The total wine market has been valued at US$ 1.56 billion in 2014, for a total volume of 1,400 million liters wine sold. The market has, however, shrunk by 2.5% this year, as a possible consequence of Xi Jinping’s anti-corruption policy.
Even though the total market has recently lost its past momentum, the consumption per capita has kept on rising, reaching 1.5Litre per person and per year. This rate is still much lower than in most developed countries, with France topping at 52Litre/person/year and a global average at 3.5Litre/person/year. As a consequence, despite this year’s slow-down, the market is still promising.
In 2014, Chinese have had a predominant taste for red wines, the color being associated with happiness and prosperity while white means death. The consequence of this cultural trait is striking: red wines market accounts for 90% of the total market and white wines only for 8%.
It is interesting to note that Chinese still have a poor knowledge in wine tasting. Therefore, wine bottles are rather purchased as a symbolic gift rather than as a (luxury) consumption good. It directly impacts the price strategy, as perceived quality is strongly linked to higher prices, and the consumers being unable to assess it through other characteristics.
Local production supplies about 80% of the demand while 20% is imported. Domestic production shouldn’t be underestimated as it is gaining worldwide acknowledgement for superior quality. Local producers are, however, aiming at mid to low prices, compared to imports that are mostly sold at higher prices. Half of the wines imported are French, their long-lasting and high-quality reputation offering them a natural and decisive advantage on the market.
2020 Wine Market Perspectives
This year’s slight decrease in sales isn’t here to last. According to the latest surveys, the wine market is still expected to grow annually by 11% during the next five years, as wine consumption keeps on worming its way in the Chinese culture, traditionally more oriented towards spirits and beers.
As wine consumption is developing, the way wine is consumed is expected to refine. Traditional Chinese heavy drinking at banquets will tend to decrease while a more sophisticated wine tasting trend will emerge. Wine bottles will be purchased for personal consumption rather than to be offered as a gift. This will tend to normalize the pricing strategy of retailers, forcing them to further correlate their prices to their products’ quality.

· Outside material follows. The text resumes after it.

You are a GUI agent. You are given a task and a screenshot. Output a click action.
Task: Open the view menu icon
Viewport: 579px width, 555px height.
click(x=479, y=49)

However, this change is unlikely to happen quickly, with a risk that consumers looking for quality experiences find themselves lost in front of the products diversity. This uncertainty would raise purchase barriers that companies should try to lower down. A good way to achieve it is to help your consumers to better understand your products: increase your marketing, offer wine tasting lessons, explain why your product is different. The Chinese fondness for Internet is one of the first levers you should aim for: be visible on the different networks used by Chinese.
Chinese tastes for wines will diversify over the next five years. As a consequence of the purpose shift from gift to personal consumption, Chinese will go for new products, offering alternative markets to the current predominant red wine one. According to the latest surveys, white wines market is expected to grow by 69% while red wines one only by 53%.
In the same time, there will be a growing demand for middle-price wines (US$ 5-20): this market is expected to increase by about 65% over the next 5 years, while lower and higher price wines will face slower growth, with respectively -7% and +24%. Note, however, that the niche market of very expensive wines will still grow by 60%.